## Begin

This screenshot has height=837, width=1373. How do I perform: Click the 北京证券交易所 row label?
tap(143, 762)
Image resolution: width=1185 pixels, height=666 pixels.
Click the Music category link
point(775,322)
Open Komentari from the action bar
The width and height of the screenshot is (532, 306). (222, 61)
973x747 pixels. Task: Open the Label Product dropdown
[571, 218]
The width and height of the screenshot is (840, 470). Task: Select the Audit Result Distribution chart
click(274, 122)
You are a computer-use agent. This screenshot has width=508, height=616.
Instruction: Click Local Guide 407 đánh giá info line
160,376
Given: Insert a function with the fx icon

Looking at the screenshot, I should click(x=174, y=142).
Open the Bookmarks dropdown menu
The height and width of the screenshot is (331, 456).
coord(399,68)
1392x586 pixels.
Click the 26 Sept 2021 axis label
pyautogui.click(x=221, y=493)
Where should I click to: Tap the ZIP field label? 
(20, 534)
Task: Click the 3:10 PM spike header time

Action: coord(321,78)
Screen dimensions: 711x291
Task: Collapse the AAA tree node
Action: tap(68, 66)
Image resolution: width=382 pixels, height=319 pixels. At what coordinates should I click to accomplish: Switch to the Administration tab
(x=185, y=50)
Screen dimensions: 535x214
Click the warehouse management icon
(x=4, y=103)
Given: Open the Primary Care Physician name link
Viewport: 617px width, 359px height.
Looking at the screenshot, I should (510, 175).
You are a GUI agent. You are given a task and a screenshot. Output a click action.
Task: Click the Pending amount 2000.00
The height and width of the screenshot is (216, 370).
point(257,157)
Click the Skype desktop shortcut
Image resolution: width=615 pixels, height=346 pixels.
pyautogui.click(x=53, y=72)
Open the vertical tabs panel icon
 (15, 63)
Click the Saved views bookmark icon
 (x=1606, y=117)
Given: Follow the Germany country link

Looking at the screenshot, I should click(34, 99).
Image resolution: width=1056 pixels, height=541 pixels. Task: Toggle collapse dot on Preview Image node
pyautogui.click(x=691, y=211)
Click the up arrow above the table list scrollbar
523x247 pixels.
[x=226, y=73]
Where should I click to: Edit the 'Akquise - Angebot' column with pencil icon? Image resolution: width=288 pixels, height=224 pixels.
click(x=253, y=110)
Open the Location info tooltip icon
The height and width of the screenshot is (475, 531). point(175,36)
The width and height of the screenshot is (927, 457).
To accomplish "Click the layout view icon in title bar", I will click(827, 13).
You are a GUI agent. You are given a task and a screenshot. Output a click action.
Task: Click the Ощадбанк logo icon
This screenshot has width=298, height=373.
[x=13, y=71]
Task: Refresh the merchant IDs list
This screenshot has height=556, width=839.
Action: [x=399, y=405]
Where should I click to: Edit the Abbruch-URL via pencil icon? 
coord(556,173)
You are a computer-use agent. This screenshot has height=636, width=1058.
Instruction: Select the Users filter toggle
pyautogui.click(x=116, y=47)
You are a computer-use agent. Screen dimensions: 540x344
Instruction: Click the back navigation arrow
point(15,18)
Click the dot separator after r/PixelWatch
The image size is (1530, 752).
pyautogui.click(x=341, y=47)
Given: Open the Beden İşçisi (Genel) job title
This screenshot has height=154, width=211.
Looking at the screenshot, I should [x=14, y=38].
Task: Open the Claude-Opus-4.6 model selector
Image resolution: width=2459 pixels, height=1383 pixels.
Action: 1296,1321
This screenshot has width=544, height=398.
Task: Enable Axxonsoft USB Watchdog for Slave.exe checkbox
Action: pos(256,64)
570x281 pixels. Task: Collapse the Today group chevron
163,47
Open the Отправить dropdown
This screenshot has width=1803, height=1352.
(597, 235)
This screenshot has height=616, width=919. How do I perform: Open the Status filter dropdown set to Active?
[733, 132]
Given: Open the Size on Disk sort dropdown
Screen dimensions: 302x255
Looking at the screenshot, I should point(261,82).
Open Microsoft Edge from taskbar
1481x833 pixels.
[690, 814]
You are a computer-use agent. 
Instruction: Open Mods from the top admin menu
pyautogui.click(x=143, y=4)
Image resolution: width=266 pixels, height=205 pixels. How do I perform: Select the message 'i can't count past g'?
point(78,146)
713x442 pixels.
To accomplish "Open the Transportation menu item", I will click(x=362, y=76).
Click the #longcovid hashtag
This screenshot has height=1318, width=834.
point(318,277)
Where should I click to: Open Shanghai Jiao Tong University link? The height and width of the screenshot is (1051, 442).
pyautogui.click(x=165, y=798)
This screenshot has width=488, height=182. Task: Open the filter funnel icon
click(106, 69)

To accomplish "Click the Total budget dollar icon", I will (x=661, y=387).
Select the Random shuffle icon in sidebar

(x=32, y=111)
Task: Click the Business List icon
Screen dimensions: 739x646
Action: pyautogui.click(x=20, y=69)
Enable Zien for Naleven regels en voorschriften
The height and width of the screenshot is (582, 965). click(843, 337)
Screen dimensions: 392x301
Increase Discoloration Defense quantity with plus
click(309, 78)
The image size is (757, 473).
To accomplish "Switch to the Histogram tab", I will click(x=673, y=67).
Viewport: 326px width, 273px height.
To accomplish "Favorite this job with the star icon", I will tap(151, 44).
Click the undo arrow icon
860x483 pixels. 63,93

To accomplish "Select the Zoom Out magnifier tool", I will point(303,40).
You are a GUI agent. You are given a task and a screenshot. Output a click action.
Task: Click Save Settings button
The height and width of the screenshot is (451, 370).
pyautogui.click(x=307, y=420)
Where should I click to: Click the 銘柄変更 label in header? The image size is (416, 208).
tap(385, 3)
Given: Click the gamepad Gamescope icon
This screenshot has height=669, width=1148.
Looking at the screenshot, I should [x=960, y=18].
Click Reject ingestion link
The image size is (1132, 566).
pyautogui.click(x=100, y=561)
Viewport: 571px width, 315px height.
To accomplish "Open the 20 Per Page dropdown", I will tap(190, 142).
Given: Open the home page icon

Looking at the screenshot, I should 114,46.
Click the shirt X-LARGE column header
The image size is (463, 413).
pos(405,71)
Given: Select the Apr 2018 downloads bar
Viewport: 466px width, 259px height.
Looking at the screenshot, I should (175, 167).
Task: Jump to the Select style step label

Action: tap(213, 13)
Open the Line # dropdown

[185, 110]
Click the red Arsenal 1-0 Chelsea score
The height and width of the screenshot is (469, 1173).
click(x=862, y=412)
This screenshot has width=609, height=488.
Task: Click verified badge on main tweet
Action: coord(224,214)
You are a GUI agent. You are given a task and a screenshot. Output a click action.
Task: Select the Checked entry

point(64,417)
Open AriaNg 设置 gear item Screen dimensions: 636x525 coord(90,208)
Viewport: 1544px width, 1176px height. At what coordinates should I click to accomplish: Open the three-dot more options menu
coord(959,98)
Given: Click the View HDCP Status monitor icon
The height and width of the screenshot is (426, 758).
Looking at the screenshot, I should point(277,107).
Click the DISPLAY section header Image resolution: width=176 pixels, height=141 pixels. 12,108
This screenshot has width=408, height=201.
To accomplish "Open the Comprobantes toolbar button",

## End

[REQUIREMENTS]
Please copy the rows above exactly, everything from the line containing "Given: Open the Primary" down to the line containing "click(x=253, y=110)".

[RESULT OF THE EXERCISE]
Given: Open the Primary Care Physician name link
Viewport: 617px width, 359px height.
Looking at the screenshot, I should (510, 175).
You are a GUI agent. You are given a task and a screenshot. Output a click action.
Task: Click the Pending amount 2000.00
The height and width of the screenshot is (216, 370).
point(257,157)
Click the Skype desktop shortcut
Image resolution: width=615 pixels, height=346 pixels.
pyautogui.click(x=53, y=72)
Open the vertical tabs panel icon
 (15, 63)
Click the Saved views bookmark icon
 (x=1606, y=117)
Given: Follow the Germany country link

Looking at the screenshot, I should click(34, 99).
Image resolution: width=1056 pixels, height=541 pixels. Task: Toggle collapse dot on Preview Image node
pyautogui.click(x=691, y=211)
Click the up arrow above the table list scrollbar
523x247 pixels.
[x=226, y=73]
Where should I click to: Edit the 'Akquise - Angebot' column with pencil icon? Image resolution: width=288 pixels, height=224 pixels.
click(x=253, y=110)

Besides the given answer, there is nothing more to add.